Both the formatting and signing functions of Privy’s SDKs require a JSON input with the following fields:
| Field | Type | Description | | | |
|---|
version | 1 | Authorization signature version. Currently, 1 is the only version. | | | |
method | 'POST' | 'PUT' | 'PATCH' | 'DELETE' | HTTP method for the request. Signatures are not required on 'GET' requests. | | | |
url | string | The full URL for the request. Should not include a trailing slash. | | | |
body | JSON | JSON body for the request. | | | |
headers | JSON | JSON object containing any Privy-specific headers, e.g. those that are prefixed with 'privy-'. This should not include any other headers, such as authentication headers, content-type, or trace headers. | | | |
headers['privy-app-id'] | string | Privy app ID header (required). | | | |
headers['privy-idempotency-key'] | string | Privy idempotency key header (optional). If the request does not contain an idempotency key, leave this field out of the payload. | | | |
headers['privy-request-expiry'] | string | Privy request expiry header (optional). If the request does not contain an expiry header, leave this field out of the payload. | | | |
import {
formatRequestForAuthorizationSignature,
type WalletApiRequestSignatureInput
} from '@privy-io/node';
// Replace this with your desired request to the Privy API, including
// url, method, headers, and body.
const input: WalletApiRequestSignatureInput = {
version: 1,
url: 'https://api.privy.io/v1/wallets/<insert-wallet-id>/rpc',
method: 'POST',
headers: {
'privy-app-id': '<insert-app-id>'
},
body: {
method: 'personal_sign',
params: {
message: 'Hello from Privy!',
encoding: 'utf-8'
}
}
};
const serializedPayload = formatRequestForAuthorizationSignature(input);
Signing requests
To directly produce a signature over a request, use the SDK’s generate authorization signature method. As a parameter to this method, pass the JSON object as defined above.

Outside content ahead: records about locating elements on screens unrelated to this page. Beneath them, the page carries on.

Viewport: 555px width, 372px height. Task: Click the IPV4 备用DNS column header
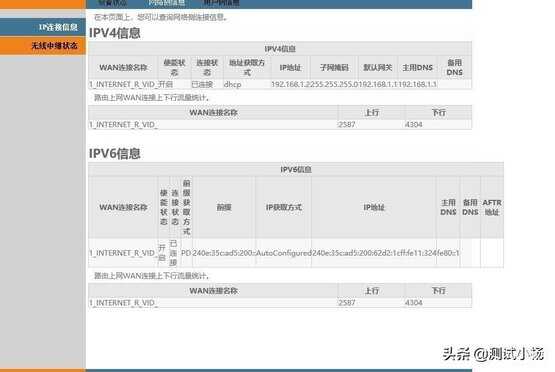pyautogui.click(x=454, y=67)
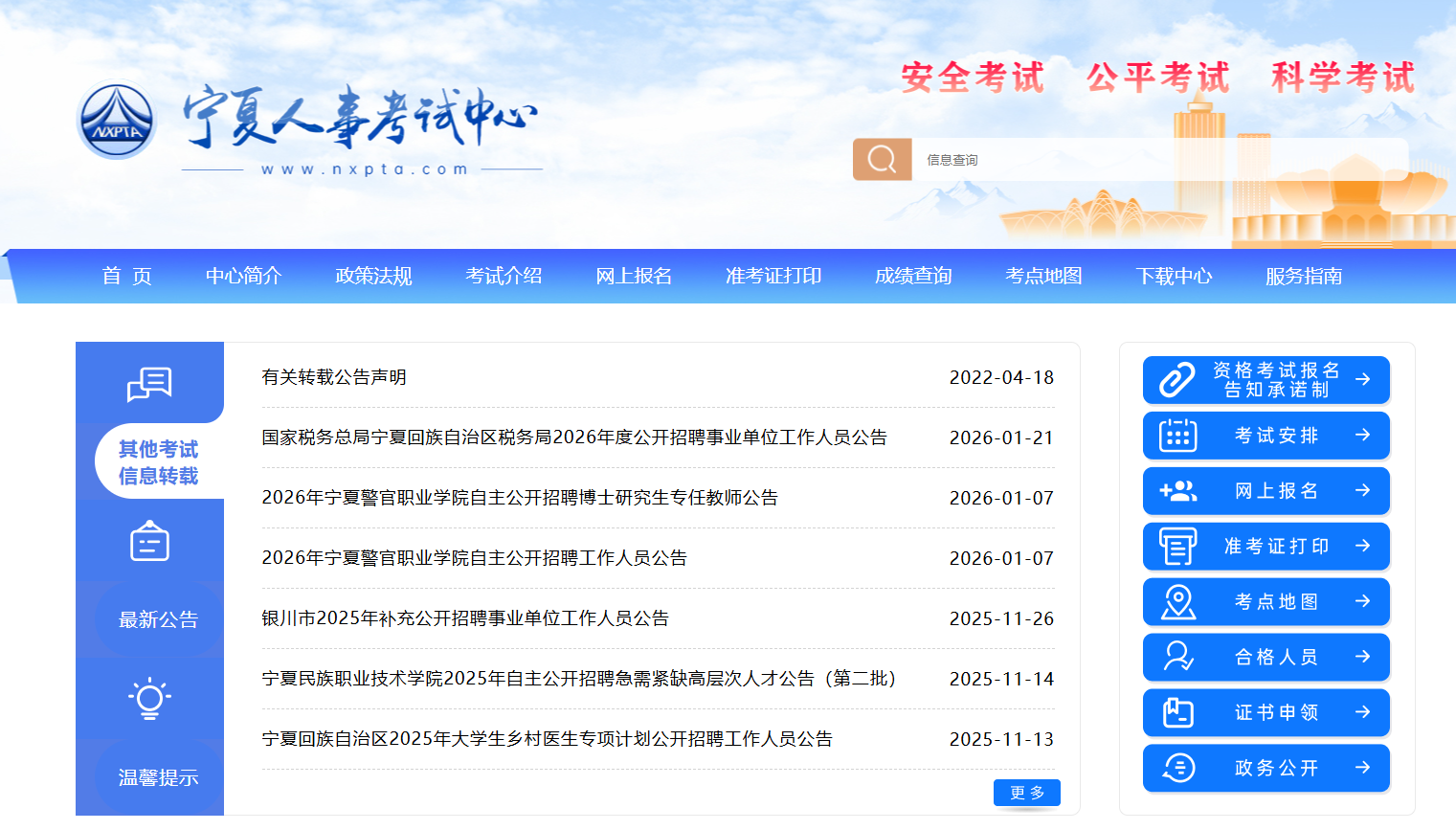Select the 温馨提示 sidebar tab
1456x830 pixels.
158,777
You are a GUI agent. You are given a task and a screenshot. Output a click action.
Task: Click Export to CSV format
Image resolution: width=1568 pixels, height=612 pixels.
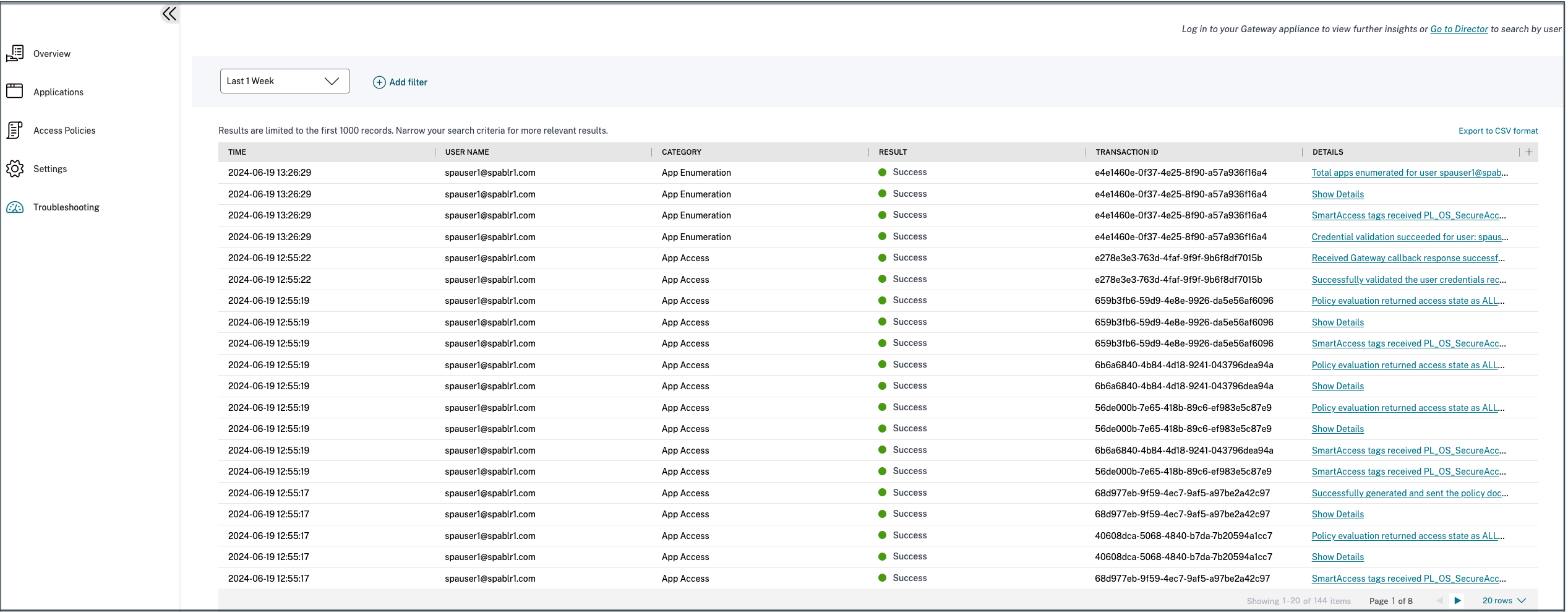coord(1497,131)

import {generateAuthorizationSignature, type WalletApiRequestSignatureInput} from '@privy-io/node';
// Replace this with your desired request to the Privy API, including
// url, method, headers, and body.
const input: WalletApiRequestSignatureInput = {
version: 1,
url: 'https://api.privy.io/v1/wallets/<insert-wallet-id>/rpc',
method: 'POST',
headers: {
'privy-app-id': '<insert-app-id>'
},
body: {
method: 'personal_sign',
params: {
message: 'Hello from Privy!',
encoding: 'utf-8'
}
}
};
// Pass your base64 encoded authorization private key as `authorizationPrivateKey`
const signature = generateAuthorizationSignature({
input,
authorizationPrivateKey: 'insert-private-key'
});
privy-authorization-signature header when making the request to the Privy API.